» **Source document**
────────────────

The shares, which opened Jan. 29 at $189.23, tumbled all the way to $177.55 before regaining their footing and closing the day at $186.28.

The panicked reaction was way overboard, said Rich Moore, an RBC Capital Markets analyst, who scaled back his forecast for the company after the earnings release but remains bullish.

“This incessant notion that e-commerce is going to overtake the mall and put them out of business, it is not even close to accurate in our view,” Moore said.

“It is not going to overly impact strong retail venues in any way. Investors are pretty concerned as a group that there is trouble ahead, and this quarter did not really help much in dispelling that notion.”

Of course, online retailing is a legitimate, fast-growing, powerful force. Just in the United States, e-commerce sales were projected to have reached $349 billion in 2015, up 14 percent from a year earlier.

Still, a little perspective is in order. Moore noted that pure e-commerce sales remain below where catalog sales were at their peak. And mall sales and occupancy continue to hold up, despite a sputtering economy—especially at high-end properties, many of which Simon owns.

But clearly, the rules of retailing are shifting, with shoppers increasingly going online for research and increasingly using mall outposts to pick up merchandise they ordered digitally. Retailers are updating software, revamping supply chains to provide seamless service to consumers, whether they’re shopping from a desktop, a mobile device, a telephone or visiting a store.

────────────────

» **Supplied records**
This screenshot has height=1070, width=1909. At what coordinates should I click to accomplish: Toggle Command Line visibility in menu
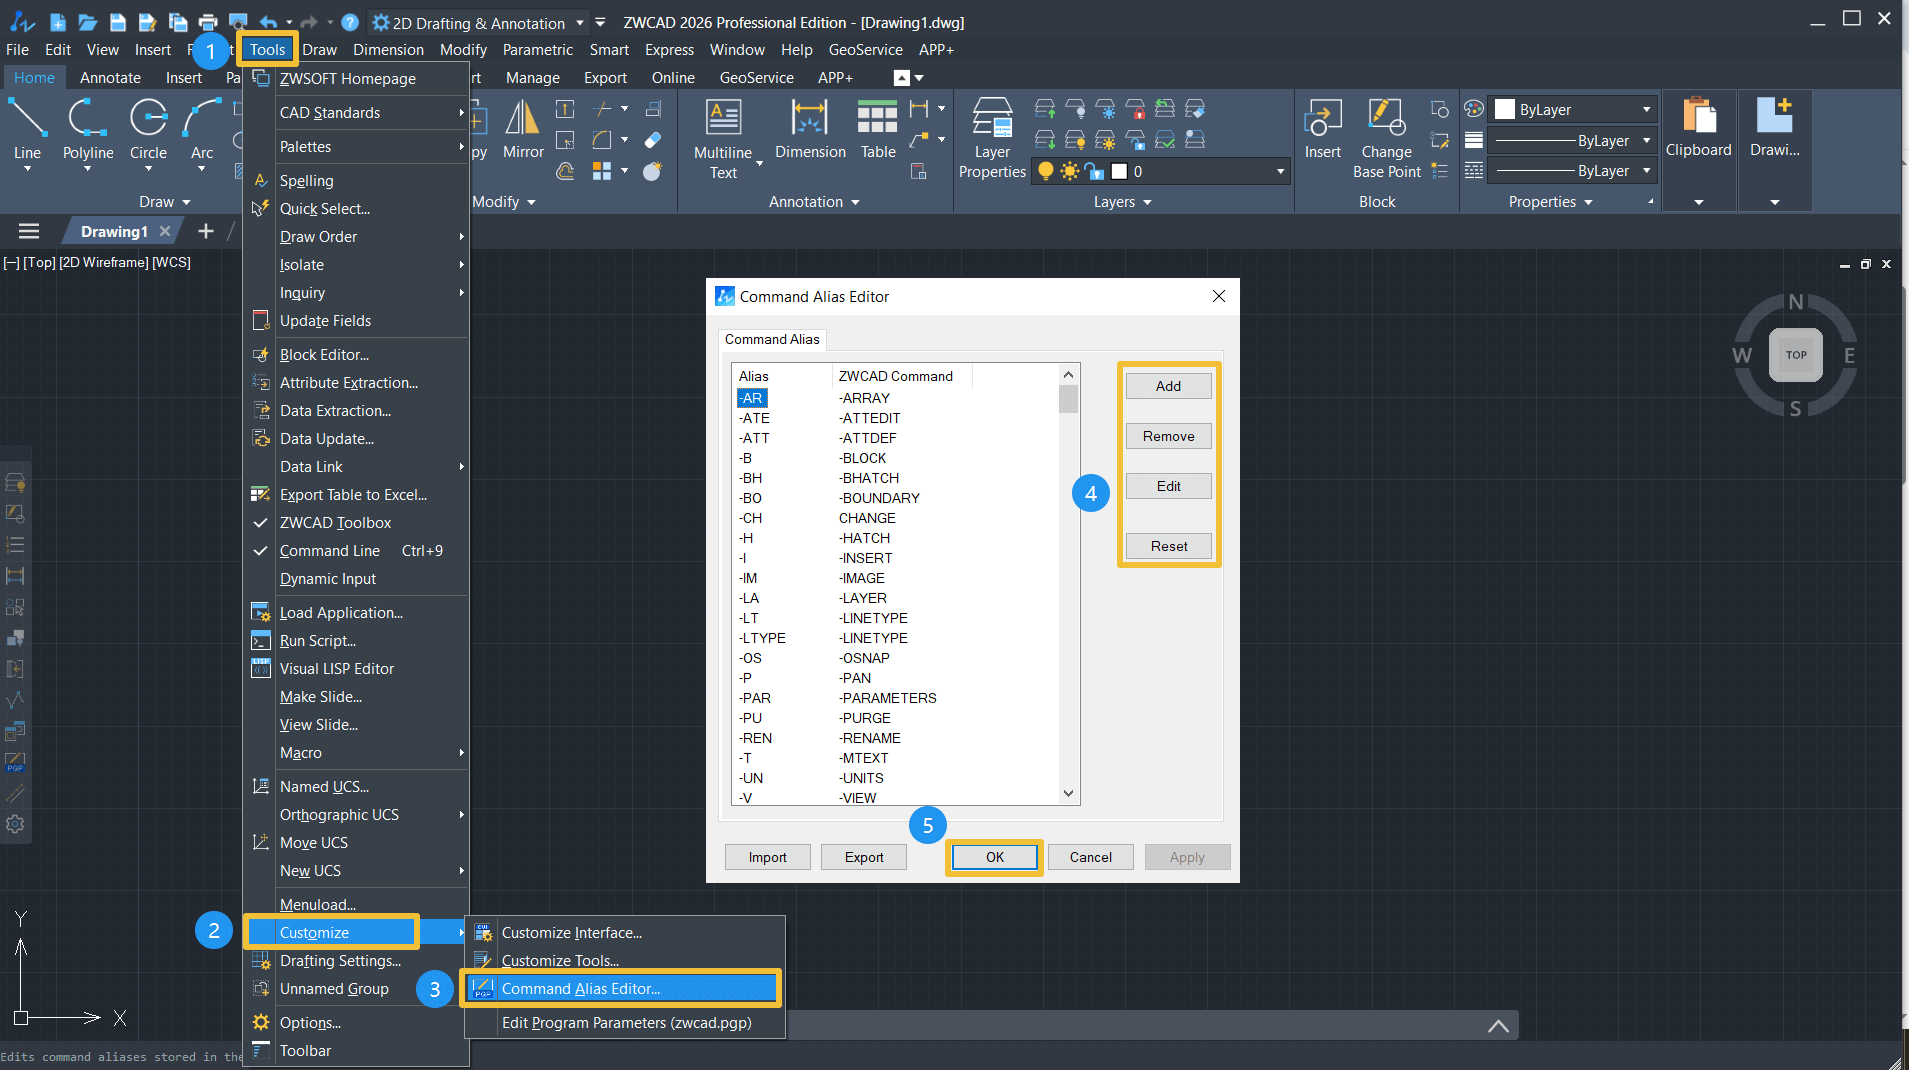click(x=330, y=551)
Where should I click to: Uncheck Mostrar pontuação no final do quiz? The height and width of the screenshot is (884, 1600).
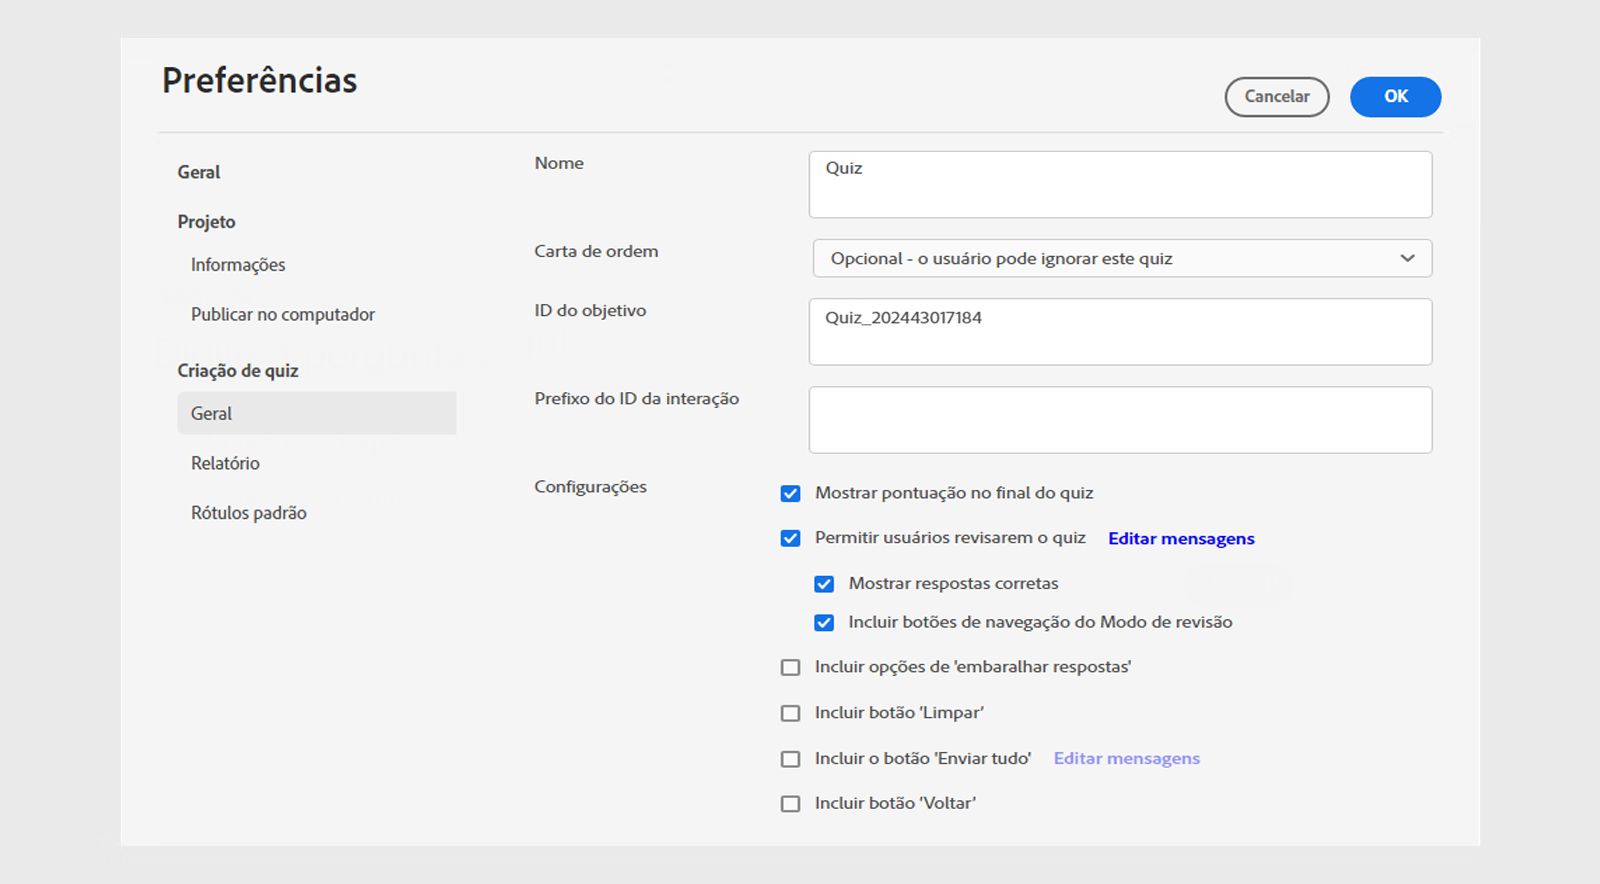pos(790,493)
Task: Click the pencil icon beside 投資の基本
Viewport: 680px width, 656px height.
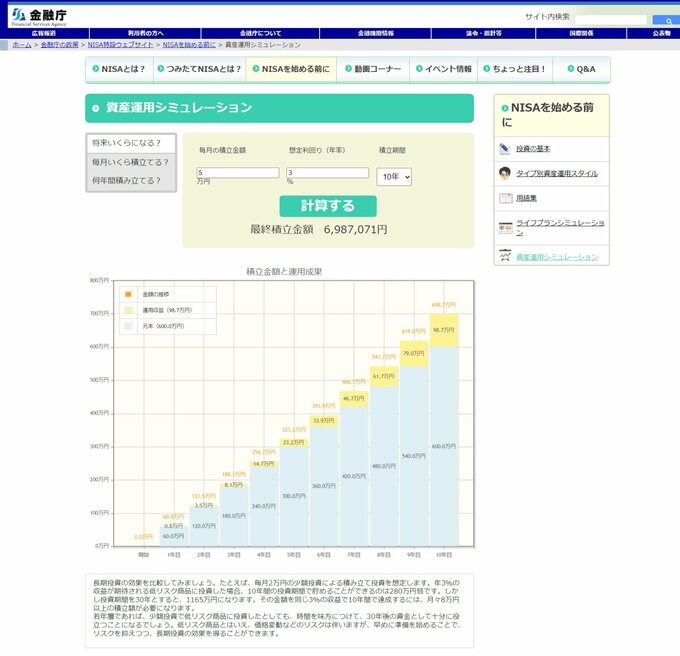Action: [505, 148]
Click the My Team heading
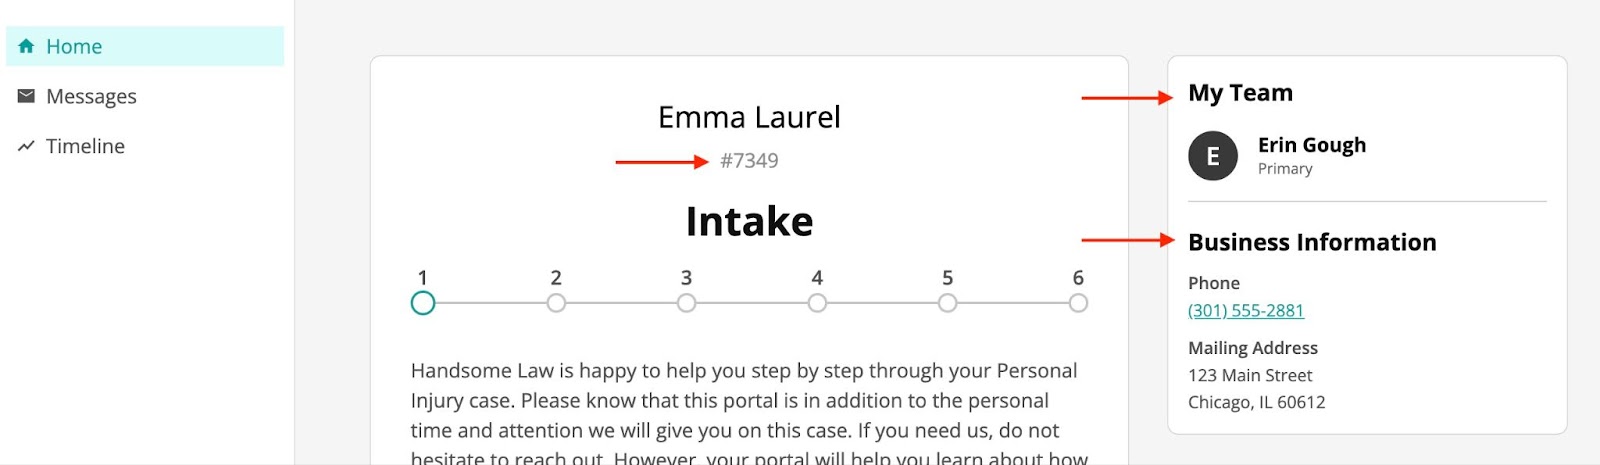The image size is (1600, 465). pos(1240,93)
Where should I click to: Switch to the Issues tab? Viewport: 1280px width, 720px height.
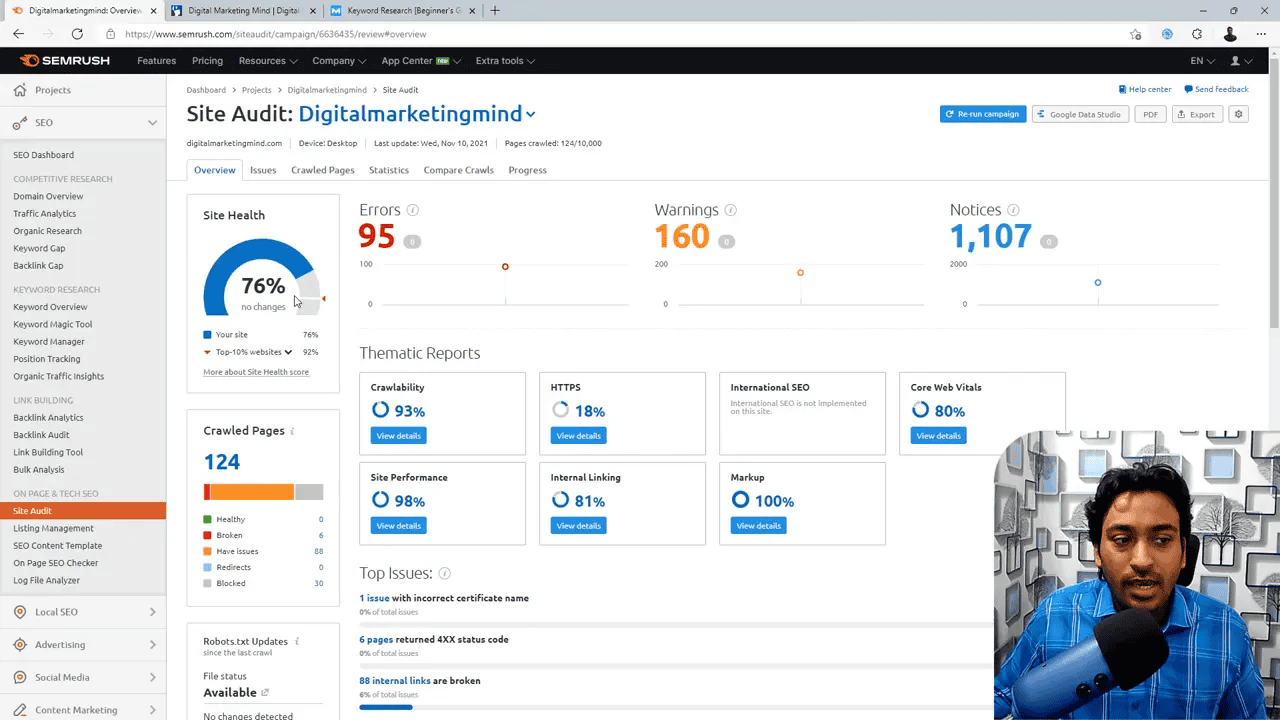[263, 170]
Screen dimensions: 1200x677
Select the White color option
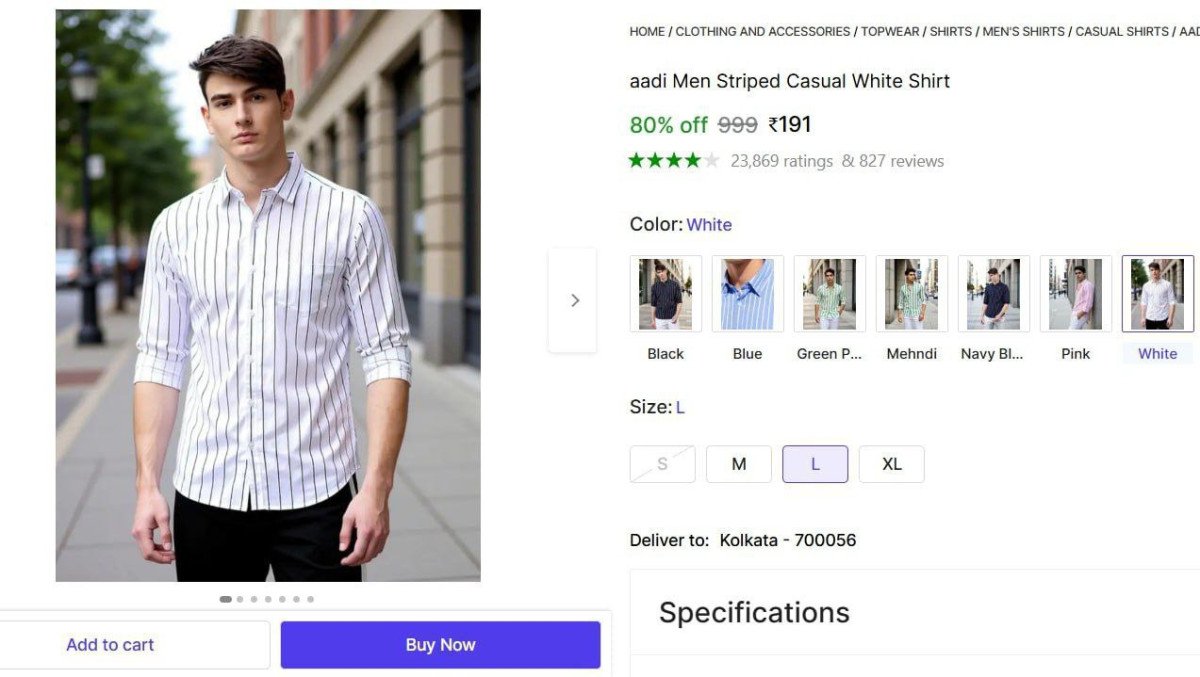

────────────────

» **Problems to solve**
A. Reproduce a section of the article on mall retail and e-commerce: begin at the words "The shares, which" and stop after the words "a year earlier.".
B. Write the next part of the article on mall retail and e-commerce, picking up after its final sentence.
You will not need the rows for anything here.

» **Expected outputs**
A.
The shares, which opened Jan. 29 at $189.23, tumbled all the way to $177.55 before regaining their footing and closing the day at $186.28.

The panicked reaction was way overboard, said Rich Moore, an RBC Capital Markets analyst, who scaled back his forecast for the company after the earnings release but remains bullish.

“This incessant notion that e-commerce is going to overtake the mall and put them out of business, it is not even close to accurate in our view,” Moore said.

“It is not going to overly impact strong retail venues in any way. Investors are pretty concerned as a group that there is trouble ahead, and this quarter did not really help much in dispelling that notion.”

Of course, online retailing is a legitimate, fast-growing, powerful force. Just in the United States, e-commerce sales were projected to have reached $349 billion in 2015, up 14 percent from a year earlier.

B.
Indianapolis-based Finish Line Inc. is the poster child for what can go wrong. Last month, the company announced its new warehouse-management system failed to process orders fast enough, costing it $32 million in sales as the holiday shopping season was getting under way.

The problem touched off what sounds like a mad scramble, as described by Chief Financial Officer Ed Wilhelm on a Jan. 7 conference call.

“We were rerouting trucks that were initially intended to come to Indianapolis to our distribution center, and we were rerouting them back to our vendor partners where they were re-sorting the product for us and then shipping it back to us so that we can get it to our stores faster,” he said.

The giant department store owner Macy’s Inc., which also had disappointing holiday sales, said consumers’ penchant for checking out merchandise in-store and then buying it later online added to the difficulty of analyzing store performance.

The trend creates “a complication for us in making sure that we understand just how many stores we need [and] how far will the customer drive to try on this product once they have discovered it on their mobile deivce or their tablet device,” Macy’s CEO Terry Lundgren said on the company’s latest earnings call.

Simon Property CEO David Simon reported on the company’s Jan. 29 conference call that mall traffic was flat in the fourth quarter—but sales were higher.

“The trend with mobile technology is that the consumer today clearly is going to the physical environment more educated,” he said. “They’re doing less browsing, and they’re going to less stores.”

He added: “When the retailer opens a physical store in a market, they see their online sales increase. And likewise, if they closed the store, they see their online sales in that market decline.”

Online behemoth Amazon.com apparently is convinced of that co-dependence. The Seattle company, which rolled out its first physical bookstore last year, plans to open 300 to 400 more, Sandeep Mathrani, the CEO of mall operator General Growth Properties, said during a Q&A with analysts this month.

Retailers say superior customer service can play a big role in swaying shoppers to buy in store instead of online. For example, Tennessee-based Genesco Inc., which owns the teen-oriented Journeys chain, said Journeys customers turn to its store clerks as “trusted advisers.”

“They’re growing. They’re not sure of their sizes. They like the interaction with our salespeople,” CEO Robert Dennis said.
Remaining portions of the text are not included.